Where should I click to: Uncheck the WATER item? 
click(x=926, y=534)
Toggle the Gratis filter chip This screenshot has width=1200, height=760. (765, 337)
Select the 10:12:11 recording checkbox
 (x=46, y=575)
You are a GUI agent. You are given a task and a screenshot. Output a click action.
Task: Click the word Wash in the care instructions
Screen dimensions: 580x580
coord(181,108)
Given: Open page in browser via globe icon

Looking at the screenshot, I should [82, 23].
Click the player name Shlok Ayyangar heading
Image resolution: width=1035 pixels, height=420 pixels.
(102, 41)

THE REQUEST:
Copy the data word for word, starting with the line that contains "Toggle the Gratis" and stopping after the last line of the data.

SOLUTION FOR THIS TASK:
Toggle the Gratis filter chip This screenshot has width=1200, height=760. (765, 337)
Select the 10:12:11 recording checkbox
 (x=46, y=575)
You are a GUI agent. You are given a task and a screenshot. Output a click action.
Task: Click the word Wash in the care instructions
Screen dimensions: 580x580
coord(181,108)
Given: Open page in browser via globe icon

Looking at the screenshot, I should [82, 23].
Click the player name Shlok Ayyangar heading
Image resolution: width=1035 pixels, height=420 pixels.
(102, 41)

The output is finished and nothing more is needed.